La perspective de voir des touristes américains débarquer est bien accueillie, « mais ça amène son lot d’anxiété », dit Chantal Riopel.

« Invasion »

Parce qu’on s’attend à ce que nos voisins du Sud se ruent vers Montréal.

« On assiste en ce moment à une invasion ontarienne et on peut s’attendre à quelque chose de semblable des Américains, affirme M. Castanheira. Pour eux, on est l’Europe en Amérique. À défaut de traverser l’Atlantique, alors que la situation sanitaire est difficile dans plusieurs pays européens, ils vont venir ici. »

Les campagnes promotionnelles visant à vendre le Québec aux Ontariens semblent avoir porté leurs fruits. « On espère avoir la même réceptivité aux États-Unis », dit Manuela Goya, vice-présidente au développement de la destination chez Tourisme Montréal.

Alain Creton, propriétaire du restaurant Chez Alexandre, institution de la rue Peel, au centre-ville de Montréal, confirme que les touristes de la province voisine sont très nombreux dans son établissement.

Ils sont tellement heureux d’être là, les gens sont euphoriques !

Alain Creton, propriétaire du restaurant Chez Alexandre

Son restaurant fonctionne à 50 % de sa capacité actuellement, dit-il, mais les clients dépensent plus, selon ses observations.

Comme tous les autres établissements, il cherche du personnel, et aimerait bien que les gouvernements facilitent l’arrivée d’un plus grand nombre d’immigrants. « Je connais plusieurs jeunes Français qui voudraient venir travailler au Québec.
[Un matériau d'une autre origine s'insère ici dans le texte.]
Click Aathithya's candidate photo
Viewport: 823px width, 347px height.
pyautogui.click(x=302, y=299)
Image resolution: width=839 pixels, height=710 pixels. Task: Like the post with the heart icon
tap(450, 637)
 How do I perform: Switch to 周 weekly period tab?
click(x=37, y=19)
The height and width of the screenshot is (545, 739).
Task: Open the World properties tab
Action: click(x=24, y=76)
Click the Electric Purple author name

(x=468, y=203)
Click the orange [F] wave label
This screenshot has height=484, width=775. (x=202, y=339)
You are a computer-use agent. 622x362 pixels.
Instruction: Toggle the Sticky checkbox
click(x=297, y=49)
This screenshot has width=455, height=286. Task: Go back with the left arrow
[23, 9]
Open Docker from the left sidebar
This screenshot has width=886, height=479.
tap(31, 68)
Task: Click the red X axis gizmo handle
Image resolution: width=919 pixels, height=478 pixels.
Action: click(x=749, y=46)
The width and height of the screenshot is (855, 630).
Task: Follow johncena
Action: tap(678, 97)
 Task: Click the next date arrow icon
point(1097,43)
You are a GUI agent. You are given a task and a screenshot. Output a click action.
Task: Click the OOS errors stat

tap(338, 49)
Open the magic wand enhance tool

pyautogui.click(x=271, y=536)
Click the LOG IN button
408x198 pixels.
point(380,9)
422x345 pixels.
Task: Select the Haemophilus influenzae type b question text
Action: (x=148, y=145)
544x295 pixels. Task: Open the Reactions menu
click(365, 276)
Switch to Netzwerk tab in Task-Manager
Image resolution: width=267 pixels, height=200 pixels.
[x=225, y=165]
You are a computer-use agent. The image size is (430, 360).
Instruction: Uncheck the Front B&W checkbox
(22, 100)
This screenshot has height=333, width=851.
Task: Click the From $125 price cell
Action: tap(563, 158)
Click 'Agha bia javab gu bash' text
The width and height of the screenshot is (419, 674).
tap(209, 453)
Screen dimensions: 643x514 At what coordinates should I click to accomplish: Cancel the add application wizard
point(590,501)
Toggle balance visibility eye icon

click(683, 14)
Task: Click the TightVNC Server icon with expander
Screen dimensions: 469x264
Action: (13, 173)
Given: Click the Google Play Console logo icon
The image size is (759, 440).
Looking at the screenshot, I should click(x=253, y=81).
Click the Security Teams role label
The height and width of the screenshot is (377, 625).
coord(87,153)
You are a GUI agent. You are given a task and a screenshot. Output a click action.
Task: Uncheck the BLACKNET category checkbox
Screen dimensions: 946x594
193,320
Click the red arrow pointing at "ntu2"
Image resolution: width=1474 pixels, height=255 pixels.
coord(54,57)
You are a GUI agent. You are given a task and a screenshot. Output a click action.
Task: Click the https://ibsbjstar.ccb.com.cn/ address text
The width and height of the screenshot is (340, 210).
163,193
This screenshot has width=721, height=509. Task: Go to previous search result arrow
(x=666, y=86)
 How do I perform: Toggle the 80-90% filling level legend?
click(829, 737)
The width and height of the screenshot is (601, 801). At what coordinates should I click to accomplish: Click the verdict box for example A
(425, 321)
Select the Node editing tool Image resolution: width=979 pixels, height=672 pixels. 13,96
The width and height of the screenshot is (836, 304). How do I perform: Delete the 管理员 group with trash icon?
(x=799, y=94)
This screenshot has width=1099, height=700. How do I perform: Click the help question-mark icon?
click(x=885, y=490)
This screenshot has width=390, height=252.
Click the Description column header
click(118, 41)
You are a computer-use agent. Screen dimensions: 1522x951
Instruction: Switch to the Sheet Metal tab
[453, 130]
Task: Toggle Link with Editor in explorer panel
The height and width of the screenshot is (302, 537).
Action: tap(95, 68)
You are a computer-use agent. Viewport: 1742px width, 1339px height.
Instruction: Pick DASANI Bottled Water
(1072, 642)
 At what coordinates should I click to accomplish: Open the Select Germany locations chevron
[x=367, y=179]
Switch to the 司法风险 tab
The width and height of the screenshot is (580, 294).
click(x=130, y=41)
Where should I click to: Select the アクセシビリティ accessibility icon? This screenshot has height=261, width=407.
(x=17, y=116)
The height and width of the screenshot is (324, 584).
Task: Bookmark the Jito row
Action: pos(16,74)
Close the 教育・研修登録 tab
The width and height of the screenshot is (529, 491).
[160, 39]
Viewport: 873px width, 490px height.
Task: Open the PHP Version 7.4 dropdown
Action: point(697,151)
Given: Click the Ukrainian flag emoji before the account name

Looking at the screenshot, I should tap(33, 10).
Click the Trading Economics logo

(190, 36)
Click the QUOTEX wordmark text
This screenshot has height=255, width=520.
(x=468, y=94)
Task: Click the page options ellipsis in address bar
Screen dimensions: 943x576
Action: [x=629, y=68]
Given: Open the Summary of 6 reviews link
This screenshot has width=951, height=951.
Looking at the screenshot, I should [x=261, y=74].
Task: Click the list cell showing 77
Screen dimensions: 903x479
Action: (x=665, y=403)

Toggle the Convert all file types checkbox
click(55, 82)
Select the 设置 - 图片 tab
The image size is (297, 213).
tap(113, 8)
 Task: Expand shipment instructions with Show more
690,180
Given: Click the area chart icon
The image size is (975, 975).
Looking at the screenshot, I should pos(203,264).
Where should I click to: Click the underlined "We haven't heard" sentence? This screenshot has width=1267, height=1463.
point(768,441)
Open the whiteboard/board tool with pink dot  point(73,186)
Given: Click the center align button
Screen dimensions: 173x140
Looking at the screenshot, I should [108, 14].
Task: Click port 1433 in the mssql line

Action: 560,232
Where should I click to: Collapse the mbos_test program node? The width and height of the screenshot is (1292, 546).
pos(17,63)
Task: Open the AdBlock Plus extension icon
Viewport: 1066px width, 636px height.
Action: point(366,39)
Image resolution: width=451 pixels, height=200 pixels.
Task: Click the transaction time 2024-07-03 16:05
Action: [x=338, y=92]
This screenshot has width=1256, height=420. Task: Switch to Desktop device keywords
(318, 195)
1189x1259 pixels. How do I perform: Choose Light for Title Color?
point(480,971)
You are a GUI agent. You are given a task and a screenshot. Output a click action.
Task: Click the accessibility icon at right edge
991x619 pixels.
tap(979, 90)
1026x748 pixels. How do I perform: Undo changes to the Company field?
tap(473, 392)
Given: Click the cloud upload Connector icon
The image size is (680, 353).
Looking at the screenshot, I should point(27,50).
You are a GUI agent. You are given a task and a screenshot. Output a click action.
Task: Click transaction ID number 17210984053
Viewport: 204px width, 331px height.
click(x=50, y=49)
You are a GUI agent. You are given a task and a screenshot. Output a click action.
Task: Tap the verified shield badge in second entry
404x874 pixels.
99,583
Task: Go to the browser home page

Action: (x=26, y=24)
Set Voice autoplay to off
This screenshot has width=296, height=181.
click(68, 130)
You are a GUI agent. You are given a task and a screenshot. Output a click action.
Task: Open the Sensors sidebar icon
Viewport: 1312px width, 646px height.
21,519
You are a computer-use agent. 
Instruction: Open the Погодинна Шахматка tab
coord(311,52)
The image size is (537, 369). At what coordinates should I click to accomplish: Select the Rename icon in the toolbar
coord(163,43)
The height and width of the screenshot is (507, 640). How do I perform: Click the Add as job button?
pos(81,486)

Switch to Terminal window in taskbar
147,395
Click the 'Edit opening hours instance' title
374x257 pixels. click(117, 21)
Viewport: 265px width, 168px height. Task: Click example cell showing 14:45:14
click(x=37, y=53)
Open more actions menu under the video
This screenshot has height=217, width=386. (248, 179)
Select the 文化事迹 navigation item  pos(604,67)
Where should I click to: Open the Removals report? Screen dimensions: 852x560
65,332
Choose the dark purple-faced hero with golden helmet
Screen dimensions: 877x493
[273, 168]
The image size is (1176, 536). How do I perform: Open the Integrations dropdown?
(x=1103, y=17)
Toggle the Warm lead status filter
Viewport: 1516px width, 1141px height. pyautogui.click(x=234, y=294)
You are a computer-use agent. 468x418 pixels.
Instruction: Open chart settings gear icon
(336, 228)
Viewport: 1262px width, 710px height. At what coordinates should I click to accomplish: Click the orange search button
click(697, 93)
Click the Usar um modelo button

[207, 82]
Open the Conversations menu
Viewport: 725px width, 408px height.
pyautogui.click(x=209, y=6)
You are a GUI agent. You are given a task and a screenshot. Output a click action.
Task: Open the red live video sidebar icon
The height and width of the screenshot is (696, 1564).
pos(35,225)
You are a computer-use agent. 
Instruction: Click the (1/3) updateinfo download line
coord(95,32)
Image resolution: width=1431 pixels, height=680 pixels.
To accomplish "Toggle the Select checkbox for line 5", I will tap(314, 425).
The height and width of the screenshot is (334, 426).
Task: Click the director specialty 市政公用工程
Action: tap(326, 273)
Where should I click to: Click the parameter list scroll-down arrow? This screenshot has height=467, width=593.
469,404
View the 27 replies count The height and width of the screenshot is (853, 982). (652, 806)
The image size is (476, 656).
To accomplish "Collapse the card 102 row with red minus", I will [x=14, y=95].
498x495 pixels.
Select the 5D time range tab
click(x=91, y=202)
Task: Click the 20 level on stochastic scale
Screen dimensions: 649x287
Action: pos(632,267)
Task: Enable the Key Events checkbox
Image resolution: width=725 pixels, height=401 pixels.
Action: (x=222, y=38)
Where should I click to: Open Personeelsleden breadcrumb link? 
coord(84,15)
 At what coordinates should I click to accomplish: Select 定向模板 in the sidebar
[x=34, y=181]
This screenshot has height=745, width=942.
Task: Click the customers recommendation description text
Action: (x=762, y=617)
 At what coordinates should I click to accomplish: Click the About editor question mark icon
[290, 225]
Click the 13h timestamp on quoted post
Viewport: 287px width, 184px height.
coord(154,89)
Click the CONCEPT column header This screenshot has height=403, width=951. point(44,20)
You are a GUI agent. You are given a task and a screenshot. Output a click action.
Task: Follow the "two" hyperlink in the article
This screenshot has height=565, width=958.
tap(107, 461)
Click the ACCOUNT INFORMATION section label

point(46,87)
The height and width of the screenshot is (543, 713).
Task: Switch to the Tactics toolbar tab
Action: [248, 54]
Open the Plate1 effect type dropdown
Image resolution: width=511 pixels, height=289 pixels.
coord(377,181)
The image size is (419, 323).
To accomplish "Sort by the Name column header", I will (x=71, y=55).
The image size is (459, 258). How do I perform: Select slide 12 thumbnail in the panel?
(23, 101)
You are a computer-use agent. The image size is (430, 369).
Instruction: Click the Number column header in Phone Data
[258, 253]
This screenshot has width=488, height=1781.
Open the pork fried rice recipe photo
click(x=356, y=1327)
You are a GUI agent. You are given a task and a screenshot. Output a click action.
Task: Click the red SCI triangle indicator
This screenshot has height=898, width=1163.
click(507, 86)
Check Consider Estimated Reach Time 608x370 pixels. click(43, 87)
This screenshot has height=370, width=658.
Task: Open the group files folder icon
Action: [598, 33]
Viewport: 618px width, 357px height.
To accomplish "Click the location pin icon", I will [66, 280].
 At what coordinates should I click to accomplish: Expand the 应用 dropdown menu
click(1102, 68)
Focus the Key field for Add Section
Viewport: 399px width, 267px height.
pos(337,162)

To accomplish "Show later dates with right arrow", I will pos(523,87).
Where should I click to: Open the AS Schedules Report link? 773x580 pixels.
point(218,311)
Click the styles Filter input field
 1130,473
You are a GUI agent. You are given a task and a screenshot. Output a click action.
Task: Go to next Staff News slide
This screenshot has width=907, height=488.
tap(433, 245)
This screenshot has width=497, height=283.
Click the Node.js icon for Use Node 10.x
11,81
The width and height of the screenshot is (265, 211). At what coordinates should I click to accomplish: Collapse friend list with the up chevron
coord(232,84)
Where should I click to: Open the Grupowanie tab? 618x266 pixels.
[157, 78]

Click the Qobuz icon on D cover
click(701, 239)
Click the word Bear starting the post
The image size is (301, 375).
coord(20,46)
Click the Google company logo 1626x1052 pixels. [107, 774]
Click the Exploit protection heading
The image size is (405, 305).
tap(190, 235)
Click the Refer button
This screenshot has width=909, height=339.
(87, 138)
Le gouvernement devrait laisser rentrer ceux qui veulent travailler », laisse-t-il tomber.

L’enjeu de la PCRE

Autre demande : que le gouvernement fédéral cesse bel et bien le versement de la Prestation canadienne de la relance économique (PCRE) en septembre, comme prévu.

« Ç’a été une erreur de la maintenir pendant l’été. À cause de ça, il y a un paquet d’étudiants qui ont décidé de ne pas travailler cet été », déplore Michel Leblanc, PDG de la Chambre de commerce du Montréal métropolitain (CCMM).

M. Leblanc est satisfait de voir qu’on prévient les entreprises de la réouverture à venir, pour qu’elles puissent se préparer. Mais il estime qu’on aurait pu laisser entrer les visiteurs d’autres pays que les États-Unis avant le 7 septembre.

Les Canadiens peuvent aller en Europe depuis plusieurs semaines déjà, s’ils sont vaccinés deux fois. Donc, pourquoi attendre ?

Michel Leblanc, PDG de la Chambre de commerce du Montréal métropolitain

« Le gouvernement, dans son annonce, a tout de même laissé la porte ouverte à ce qu’il y ait des modifications », souligne Michel Leblanc.

Enfin, le président de la CCMM espère que le gouvernement fédéral maintiendra jusqu’en décembre ses programmes de soutien à l’industrie touristique et à l’hôtellerie. « Dans ces domaines-là, il y a souvent d’importantes rentrées d’argent durant l’été, et on traverse des mois creux à l’automne. Si la saison estivale est très, très écourtée, beaucoup d’entreprises vont trouver difficile de se rendre jusqu’au mois de novembre », fait-il remarquer.